Post dedicado al propiciador, uno de los sospechosos habituales, Juanjo Carmena (@juanjoc)
La primera vez que oí esta expresión (“Asesinato a cámara lenta”) fue en el horrible cúmulo de execrables actos que culminaron en la muerte del concejal de Ermua Miguel Angel Blanco. Dudo que alguien necesite algo de background data sobre el tema, pero si alguien lo necesita puede chequear este reciente artículo de Libertad Digital donde se recupera la expresión.
Sin embargo, me temo que la expresión se queda corta y no capta todos los matices si la intentamos aplicar a otro fenómeno que estoy percibiendo en muchísimos entornos empresariales. Por eso creo que necesito una definición un poco más fina de algo que denomino “asesinatos a cámara superlenta”
Un asesinato a cámara superlenta, es, por ejemplo, lo que está ocurriendo con el modelo televisivo, como plantea aquí (Con un comprensible cuidadín por lo sensible del tema) el amigo Blodget, al que he traído varias veces a colación en este blog. El post es de Junio, pero me lo acaba de reenviar mi amigo Juanjo Carmena y a pesar de que me lo perdí en su día (Cosa rara porque a Blodget lo sigo y sus decks de State of Internet por ejemplo, son un clásico), ha resonado fuertemente en mí.

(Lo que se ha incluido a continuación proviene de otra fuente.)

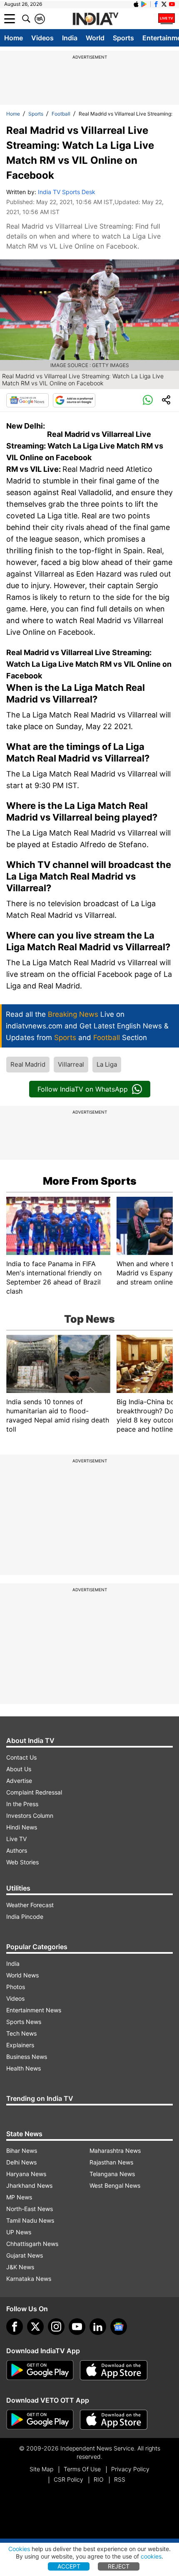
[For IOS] (113, 2420)
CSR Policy (68, 2479)
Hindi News (21, 1827)
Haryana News (26, 2173)
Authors (16, 1850)
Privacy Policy (130, 2468)
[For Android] (40, 2420)
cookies (151, 2556)
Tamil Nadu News (30, 2220)
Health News (23, 2068)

Llevo por razones profesionales viendo ultimamente varios asesinatos a cámara superlenta de muy cerca. Con gente muerta sin saberlo. Dead man walking. Modelos de fidelización caducos. Mecánicas publicitarias caducas. Mecánicas de facturación caducas. Mecánicas de negocio que infraponderan o simplemente ignoran Internet, la movilidad, los Tablets, las Redes Sociales, o todo a la vez. Con negocios que siguen facturando, y aparentemente sanos. Otros ya ni eso, con sus directivos rapiñando sin importarles ya las formas lo poco que queda antes del colapso definitivo del otrora gran carnívoro, ahora roído y consumido internamente por su propia ambición, avaricia y gilipollez.
Y como ya he dicho en multitud de ocasiones, lo peor es que lo saben de sobras. A ver si hay suerte y me prejubilo antes, se dicen. A ver si hay suerte y mis clientes son bobos, no ponen la oreja en internet, nadie les avisa, nadie les dice que toda mi parafernalia ya no tiene sentido.
Y que asuma el coste del cambio otro. O que la compañía se vaya directamente a tomar por el culo. Para lo que me queda en el convento…
“Si, pero pueden estar en ese estado años, Javier, no te calientes la cabeza. Además, que vas a hacer, ¿Cambiar physical dollars por digital cents?”
Fijáos bien en esta foto

La bala es Internet. Los crayons son Kodak, Blockbuster, [Autocensura 1], [Autocensura 2]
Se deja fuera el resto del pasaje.